The Federal Set aside will continue to take interest rates higher as long as the mini-banking crisis drags on, CNBC’s Jim Cramer mean Monday. But if a larger bank fails, Cramer said the end to rate hikes would arrive faster, along with “a lot numberless pain.”
First Citizens Bancshares took over the failed Silicon Valley Bank’s branches, loans, and entrusts in what Cramer called a “sweetheart deal,” since it’s buying $72 billion in loans at a $16.5 billion reduce. Citizens’ stock soared 53% Monday, but Cramer said the deal does not necessarily act as a solution for the bank run dilemma.
“This kind of thing only can happen in receivership, after a bank has already failed, because that can kill a lot of risk for the buyer,” he said. “Our system simply isn’t ready for a wave of bank failures—that’s not an ideal solution.”
Cramer aciculiform to First Republic Bank, which rallied on the SVB news. He said banks are not going to step up to buy First Republic since it resolution hurt the acquirer in the short term, so First Republic would have to fall hard before a strong agreement could be worked out.
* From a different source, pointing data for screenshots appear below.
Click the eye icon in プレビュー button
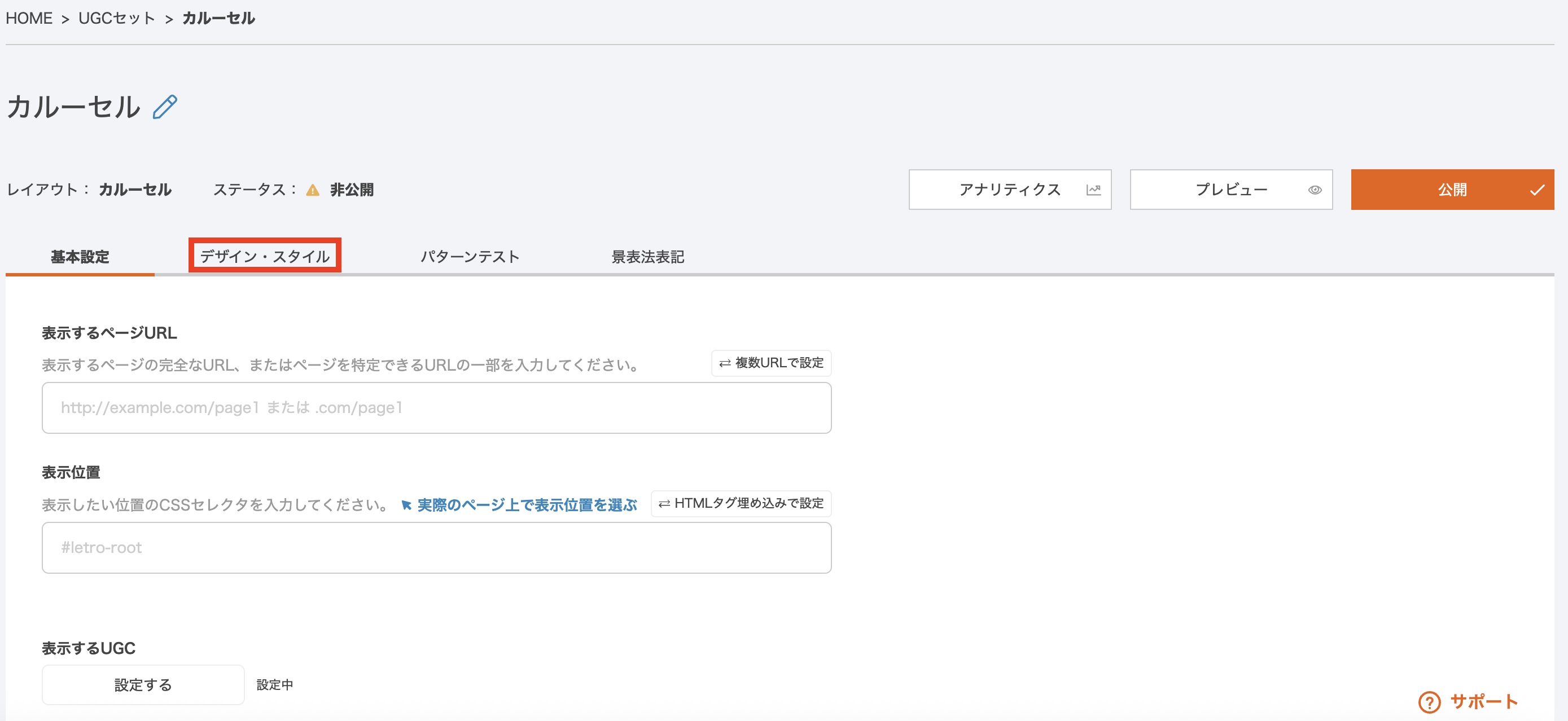 (1314, 190)
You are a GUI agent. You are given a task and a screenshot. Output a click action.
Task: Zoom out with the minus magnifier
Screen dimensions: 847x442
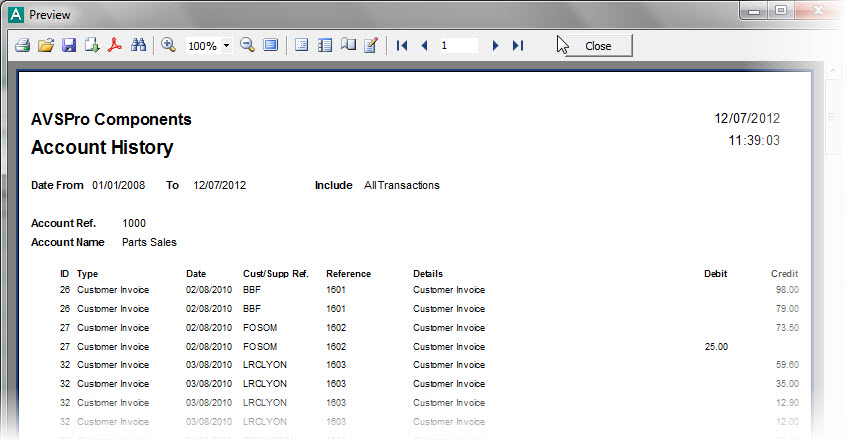[x=247, y=46]
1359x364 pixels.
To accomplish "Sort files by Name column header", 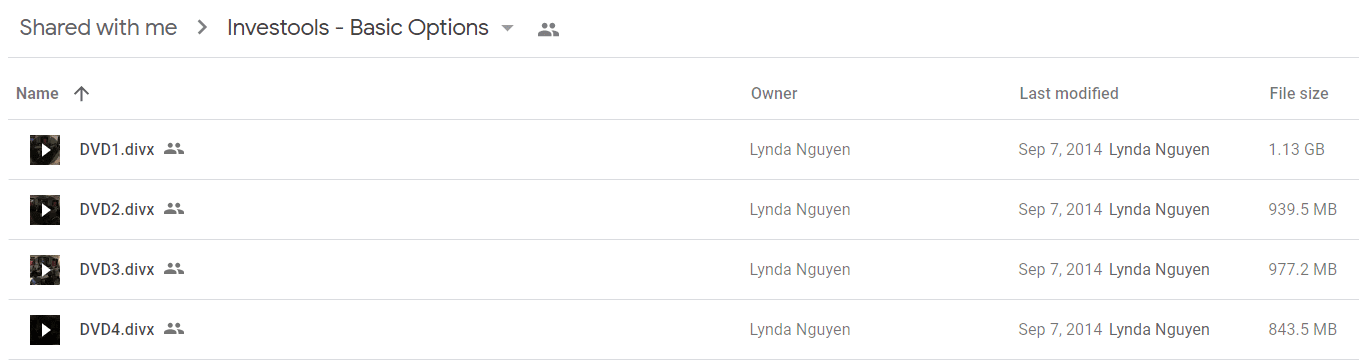I will [x=38, y=93].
After depositors’ confidence was shaken by the collapse of SVB, the Fed raised interest rates by 25 basis accentuates last week. Cramer said the Fed will continue with rate hikes until wage inflation colds off, but that if another large bank like First Republic collapses, “it’ll definitely do the job.”
Cramer said he thinks the bank critical time equates to about 100 basis points of tightening if it continues, and he noted that it is likely the most deflationary result that can happen in an economy.
“It’s more shocking than endless rate hikes, but it gets the darned process to with, even with collateral damage that tends to be a lot worse,” he said.
Though it remains unclear what last will and testament happen to First Republic’s deposit base, Cramer said First Citizens’ “shotgun wedding” to SVB shows that some banks are agreeable to take on troubled entities after they’re wiped out.